Customers will take far more control of their travel experience in the 2020s, according to a 2020 Trends report released this week by Travelport, a leading technology company serving the global travel industry.

Through independent research with thousands of global travellers – including 500 in South Africa – hundreds of travel professionals and interviews with leaders of some of the world’s biggest travel brands, Travelport uncovered the major forces that will become the technology enablers of travel over the next decade. These include:

Customers in control

Several trends highlight the finding that customers are moving towards self-service options, with 61% of the travellers surveyed in South Africa preferring to hear about travel disruption via digital communications, such as push notifications on an app, mobile chatbots, or instant messaging apps, rather than speaking with a person on the phone. This is especially important when it comes to young travellers under 25, seen as the future business traveler, and managing their high expectations through technology.

Mobile takeover

With the threat of super app domination, online travel agencies must disrupt or risk being disrupted. Contextual messaging across the journey will help. Super app tech giants like WeChat give their users a one-stop shop to communicate, shop online, book travel, bank, find a date, get food delivery, and pay for anything within a single, unified smartphone app. Travel brands that want to deliver holistic mobile customer experiences need to think about how they engage travellers within these super apps as well as in their own mobile channels.

Retail accelerated

In the next year, research shows, we will see an accelerated rate of change in the way travel is retailed and purchased online.
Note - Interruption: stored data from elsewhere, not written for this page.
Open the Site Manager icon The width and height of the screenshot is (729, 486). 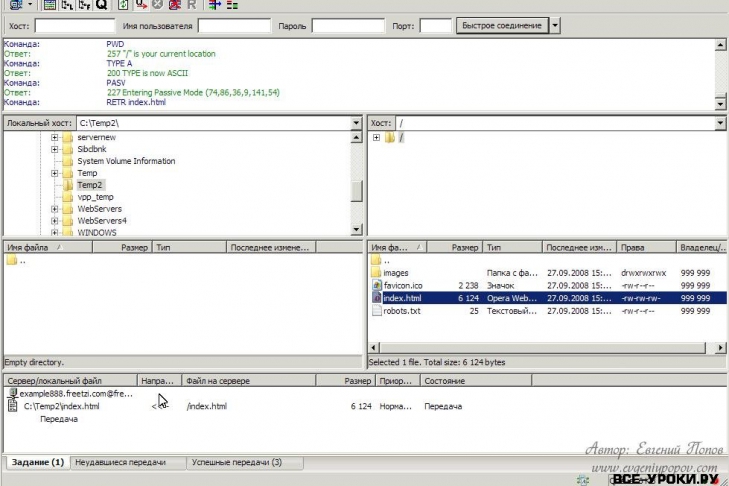pyautogui.click(x=16, y=5)
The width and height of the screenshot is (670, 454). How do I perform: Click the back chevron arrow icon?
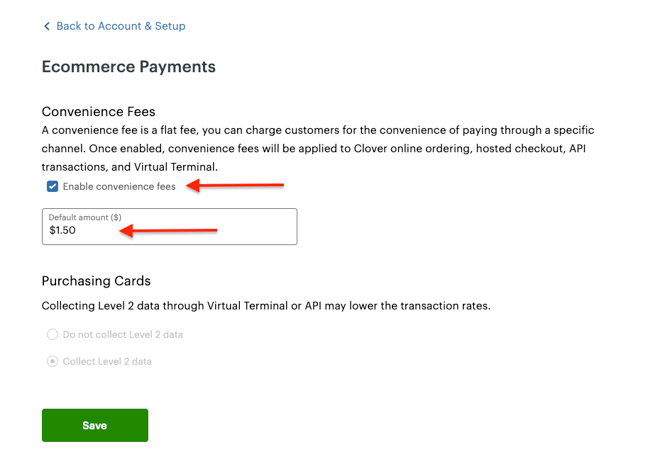47,26
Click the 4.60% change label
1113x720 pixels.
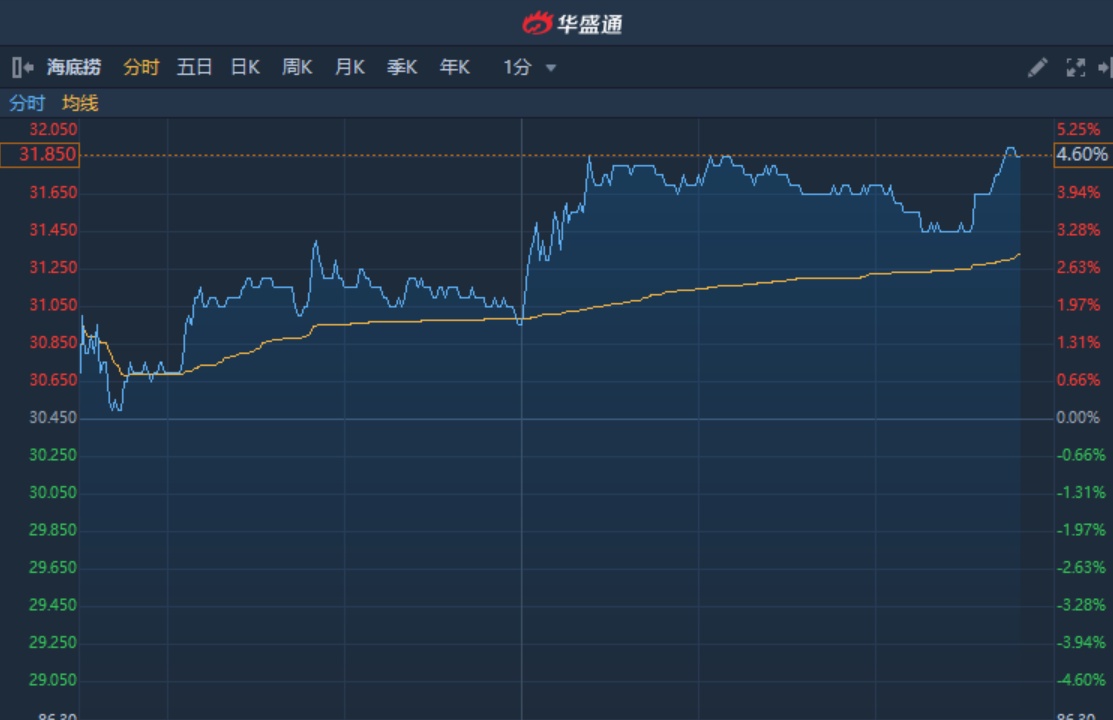[1082, 155]
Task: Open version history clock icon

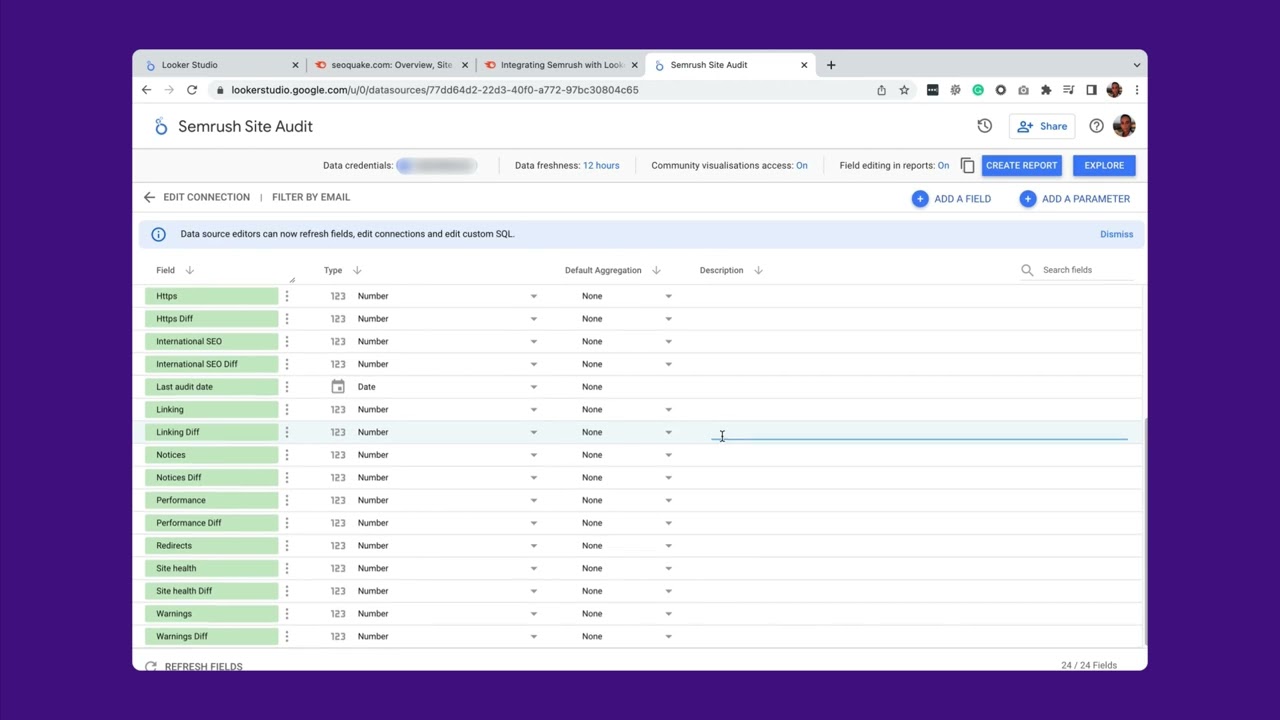Action: tap(984, 126)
This includes wider and more complex multi-content reach, more enriched and comparable offerings, more focus on relevance than magnitude, and an increase in automation that enables customer self-service.

“How customers engage with their travel experience – for instance by interacting with digital ‘bots’ and expecting offers better personalised to their needs – is changing rapidly,” says Adrian Roodt, country manager for Southern Africa at Travelport. “We in the travel industry need to understand and keep pace with these forces to make sure we’re continuing to make the experience of buying and managing travel continually better, for everyone.”